BEGIN

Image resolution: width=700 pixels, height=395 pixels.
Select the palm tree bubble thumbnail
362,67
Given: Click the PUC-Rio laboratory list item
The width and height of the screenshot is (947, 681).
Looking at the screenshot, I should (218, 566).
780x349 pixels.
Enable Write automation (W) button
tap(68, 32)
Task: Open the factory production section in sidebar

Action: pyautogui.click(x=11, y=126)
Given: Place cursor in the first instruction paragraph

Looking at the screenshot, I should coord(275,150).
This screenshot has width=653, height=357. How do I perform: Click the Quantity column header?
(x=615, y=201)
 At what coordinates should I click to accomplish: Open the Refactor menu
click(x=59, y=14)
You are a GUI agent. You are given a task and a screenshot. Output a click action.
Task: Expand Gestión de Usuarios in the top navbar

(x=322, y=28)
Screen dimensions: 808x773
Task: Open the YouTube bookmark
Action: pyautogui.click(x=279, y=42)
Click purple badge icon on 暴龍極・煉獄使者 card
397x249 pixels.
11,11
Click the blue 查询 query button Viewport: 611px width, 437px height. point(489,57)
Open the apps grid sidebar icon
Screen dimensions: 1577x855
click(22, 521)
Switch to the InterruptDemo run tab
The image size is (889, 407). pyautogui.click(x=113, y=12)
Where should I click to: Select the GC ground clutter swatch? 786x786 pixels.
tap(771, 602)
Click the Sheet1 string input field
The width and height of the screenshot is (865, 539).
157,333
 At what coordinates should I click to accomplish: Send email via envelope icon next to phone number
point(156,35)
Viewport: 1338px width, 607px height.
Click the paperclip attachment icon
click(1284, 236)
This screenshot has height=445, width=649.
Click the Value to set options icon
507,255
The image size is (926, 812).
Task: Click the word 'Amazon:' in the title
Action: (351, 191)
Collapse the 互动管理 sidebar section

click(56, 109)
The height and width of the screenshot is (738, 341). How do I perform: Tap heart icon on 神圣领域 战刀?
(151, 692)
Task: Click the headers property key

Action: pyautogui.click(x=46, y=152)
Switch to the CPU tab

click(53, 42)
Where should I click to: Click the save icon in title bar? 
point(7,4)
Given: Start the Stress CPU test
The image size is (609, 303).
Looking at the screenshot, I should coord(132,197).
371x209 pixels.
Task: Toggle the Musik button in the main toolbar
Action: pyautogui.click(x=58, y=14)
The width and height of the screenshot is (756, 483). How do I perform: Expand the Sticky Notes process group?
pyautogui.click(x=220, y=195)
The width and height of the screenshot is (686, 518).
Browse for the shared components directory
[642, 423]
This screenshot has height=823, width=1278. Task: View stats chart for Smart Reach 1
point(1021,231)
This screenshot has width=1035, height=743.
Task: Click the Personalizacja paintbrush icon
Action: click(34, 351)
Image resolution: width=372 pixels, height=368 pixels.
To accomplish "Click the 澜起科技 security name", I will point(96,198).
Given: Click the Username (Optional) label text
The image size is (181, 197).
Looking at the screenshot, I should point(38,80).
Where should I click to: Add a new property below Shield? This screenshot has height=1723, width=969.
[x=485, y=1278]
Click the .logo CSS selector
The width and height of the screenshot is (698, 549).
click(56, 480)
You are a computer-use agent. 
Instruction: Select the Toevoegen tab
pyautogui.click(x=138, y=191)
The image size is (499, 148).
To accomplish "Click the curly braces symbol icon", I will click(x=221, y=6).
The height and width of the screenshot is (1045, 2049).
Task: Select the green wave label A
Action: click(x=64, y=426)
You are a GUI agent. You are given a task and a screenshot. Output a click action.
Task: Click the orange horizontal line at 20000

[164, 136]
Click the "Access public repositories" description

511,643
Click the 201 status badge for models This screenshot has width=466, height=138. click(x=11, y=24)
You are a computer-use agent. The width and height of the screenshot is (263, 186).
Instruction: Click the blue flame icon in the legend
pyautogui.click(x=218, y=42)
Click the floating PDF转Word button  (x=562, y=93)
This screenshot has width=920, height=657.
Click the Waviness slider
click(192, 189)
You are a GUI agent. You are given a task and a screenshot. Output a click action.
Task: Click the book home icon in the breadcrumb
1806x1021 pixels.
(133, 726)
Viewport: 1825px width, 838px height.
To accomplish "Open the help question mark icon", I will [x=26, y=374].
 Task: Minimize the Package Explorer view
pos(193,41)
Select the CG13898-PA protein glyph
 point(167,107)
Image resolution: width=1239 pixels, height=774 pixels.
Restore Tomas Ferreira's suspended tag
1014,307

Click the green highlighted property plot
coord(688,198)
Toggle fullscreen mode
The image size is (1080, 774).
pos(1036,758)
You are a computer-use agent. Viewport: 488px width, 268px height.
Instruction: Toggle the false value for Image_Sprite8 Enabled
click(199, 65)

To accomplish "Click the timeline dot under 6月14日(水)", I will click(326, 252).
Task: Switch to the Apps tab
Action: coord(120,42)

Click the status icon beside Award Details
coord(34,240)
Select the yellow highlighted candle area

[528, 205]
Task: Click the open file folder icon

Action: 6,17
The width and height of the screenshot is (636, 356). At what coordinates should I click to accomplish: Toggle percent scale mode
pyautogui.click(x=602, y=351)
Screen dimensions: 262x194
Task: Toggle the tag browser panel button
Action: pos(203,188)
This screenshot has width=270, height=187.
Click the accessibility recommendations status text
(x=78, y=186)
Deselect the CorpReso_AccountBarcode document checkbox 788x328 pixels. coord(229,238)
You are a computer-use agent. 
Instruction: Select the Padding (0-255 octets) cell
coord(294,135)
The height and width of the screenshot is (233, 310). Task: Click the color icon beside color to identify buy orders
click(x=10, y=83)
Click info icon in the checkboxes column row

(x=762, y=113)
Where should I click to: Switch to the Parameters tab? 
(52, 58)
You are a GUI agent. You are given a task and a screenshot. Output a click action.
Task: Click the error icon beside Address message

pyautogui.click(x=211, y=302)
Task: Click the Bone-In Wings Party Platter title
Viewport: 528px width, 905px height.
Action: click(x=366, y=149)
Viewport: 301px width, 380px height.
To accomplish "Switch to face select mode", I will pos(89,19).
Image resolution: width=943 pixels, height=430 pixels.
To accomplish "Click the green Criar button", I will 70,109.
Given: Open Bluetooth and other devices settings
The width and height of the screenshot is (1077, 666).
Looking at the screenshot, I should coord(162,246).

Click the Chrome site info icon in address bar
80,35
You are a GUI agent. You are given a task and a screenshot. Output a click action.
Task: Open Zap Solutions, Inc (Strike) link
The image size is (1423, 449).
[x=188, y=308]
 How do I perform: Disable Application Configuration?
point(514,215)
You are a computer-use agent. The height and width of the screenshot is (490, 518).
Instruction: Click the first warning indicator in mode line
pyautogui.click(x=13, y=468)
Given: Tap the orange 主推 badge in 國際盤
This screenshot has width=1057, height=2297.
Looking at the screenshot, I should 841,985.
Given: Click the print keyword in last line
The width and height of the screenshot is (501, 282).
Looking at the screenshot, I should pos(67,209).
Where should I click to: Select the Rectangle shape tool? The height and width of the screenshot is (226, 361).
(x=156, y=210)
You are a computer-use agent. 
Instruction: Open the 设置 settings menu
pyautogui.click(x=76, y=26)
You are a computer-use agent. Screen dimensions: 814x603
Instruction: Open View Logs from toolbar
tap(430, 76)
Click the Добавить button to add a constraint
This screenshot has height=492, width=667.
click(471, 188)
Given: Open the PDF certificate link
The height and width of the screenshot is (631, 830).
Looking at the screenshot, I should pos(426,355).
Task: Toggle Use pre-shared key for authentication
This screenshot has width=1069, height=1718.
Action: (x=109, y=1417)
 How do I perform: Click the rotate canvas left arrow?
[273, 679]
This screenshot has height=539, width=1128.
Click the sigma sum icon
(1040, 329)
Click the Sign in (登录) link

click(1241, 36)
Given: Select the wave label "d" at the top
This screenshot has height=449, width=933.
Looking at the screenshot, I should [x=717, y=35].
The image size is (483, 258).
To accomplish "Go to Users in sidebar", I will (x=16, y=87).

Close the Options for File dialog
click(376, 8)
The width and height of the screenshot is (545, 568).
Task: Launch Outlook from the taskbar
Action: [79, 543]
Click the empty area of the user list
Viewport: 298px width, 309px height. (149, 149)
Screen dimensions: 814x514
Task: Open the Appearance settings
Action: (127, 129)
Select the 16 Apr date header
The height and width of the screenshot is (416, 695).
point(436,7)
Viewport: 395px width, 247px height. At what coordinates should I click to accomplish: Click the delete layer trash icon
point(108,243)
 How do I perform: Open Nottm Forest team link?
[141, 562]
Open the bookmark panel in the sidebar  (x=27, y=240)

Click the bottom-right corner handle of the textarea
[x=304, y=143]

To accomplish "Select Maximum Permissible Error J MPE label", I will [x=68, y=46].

END

▶ _Task prompt_
In the records above, find every line containing the word "computer" and show it.

▶ _Result for this task_
You are a computer-use agent. 
You are a computer-use agent. The width and height of the screenshot is (263, 186).
You are a computer-use agent. Viewport: 488px width, 268px height.
You are a computer-use agent. 
You are a computer-use agent. The height and width of the screenshot is (490, 518).
You are a computer-use agent. 
You are a computer-use agent. Screen dimensions: 814x603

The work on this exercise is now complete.